(Work task)
Transcribe the data as written, minus images.

_ _ _ _

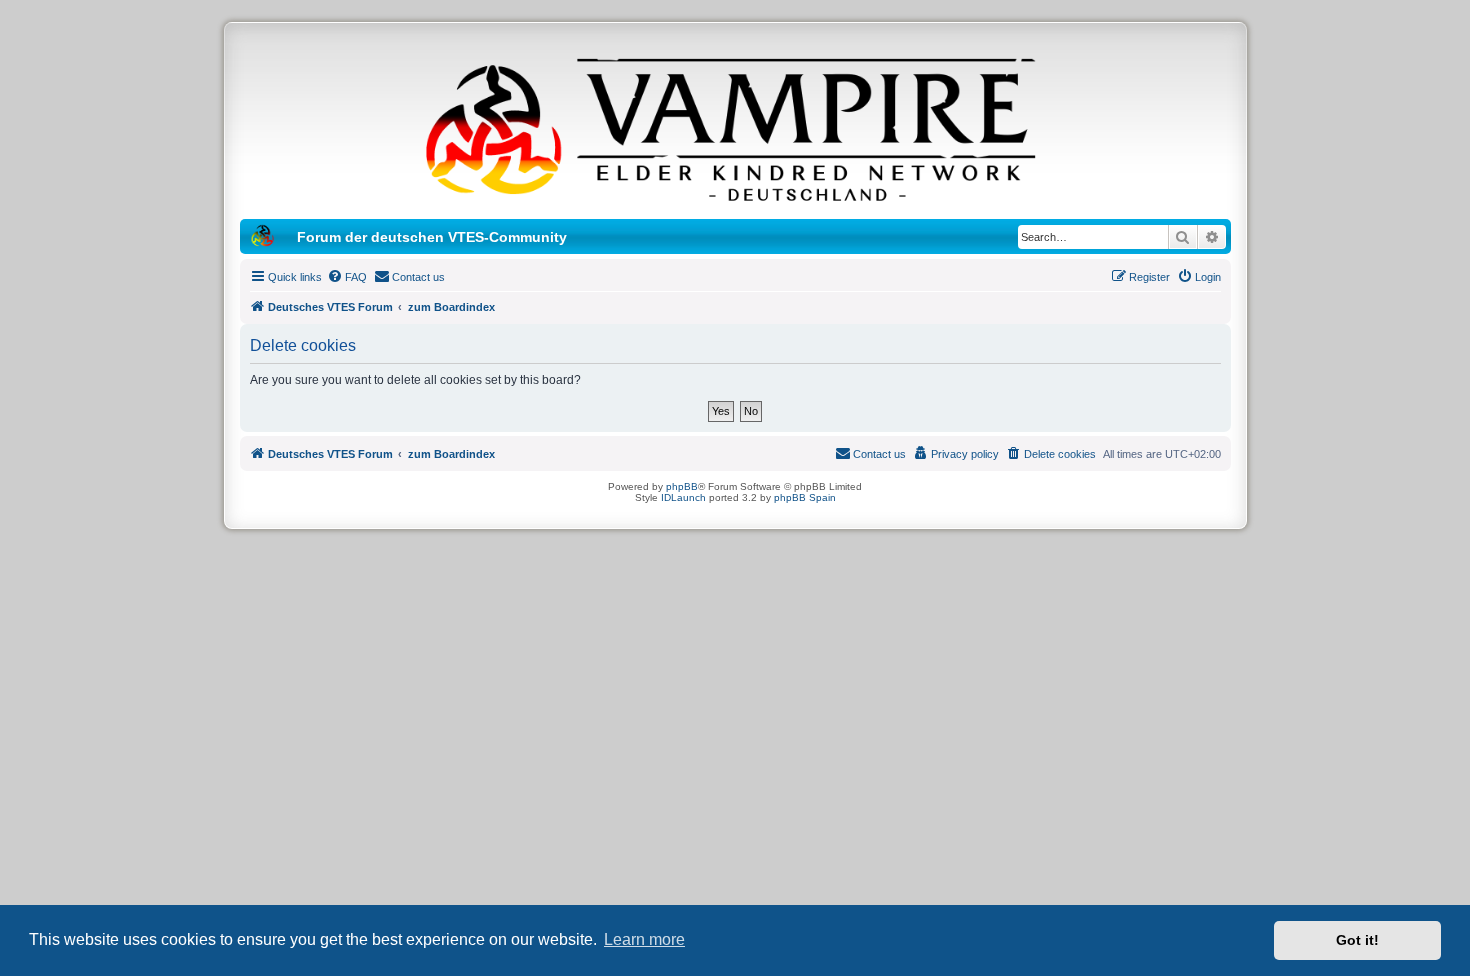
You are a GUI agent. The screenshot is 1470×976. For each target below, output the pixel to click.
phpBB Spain (805, 497)
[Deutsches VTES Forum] (735, 126)
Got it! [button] (1357, 940)
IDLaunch (683, 497)
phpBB (682, 486)
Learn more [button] (644, 939)
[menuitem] (347, 277)
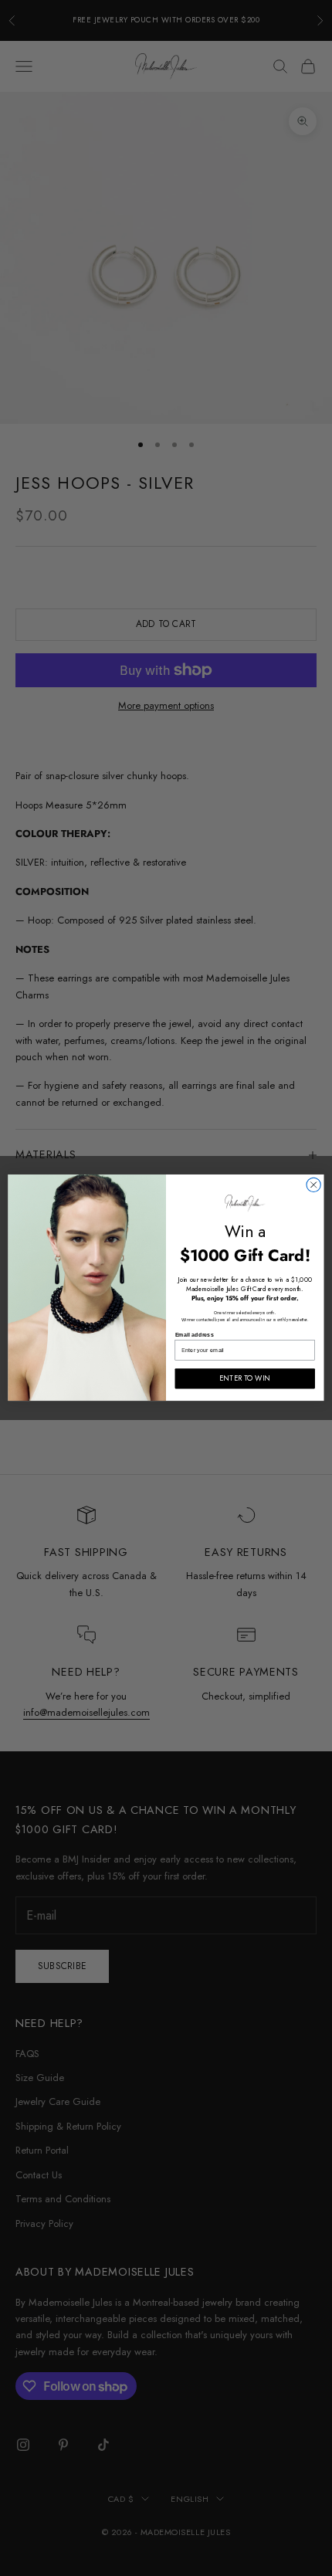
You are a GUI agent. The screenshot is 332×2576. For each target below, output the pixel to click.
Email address (194, 1334)
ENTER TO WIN (244, 1379)
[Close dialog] (313, 1185)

_ _ _ _

(Exercise output)
You are a GUI agent. The screenshot is 1470×976. For each target below, output the pixel to click.
phpBB Spain (805, 497)
[Deutsches VTES Forum] (735, 126)
Got it! [button] (1357, 940)
IDLaunch (683, 497)
phpBB (682, 486)
Learn more [button] (644, 939)
[menuitem] (347, 277)
You are a GUI agent. The screenshot is 332×2576. For each target below, output the pixel to click.
Email address (194, 1334)
ENTER TO WIN (244, 1379)
[Close dialog] (313, 1185)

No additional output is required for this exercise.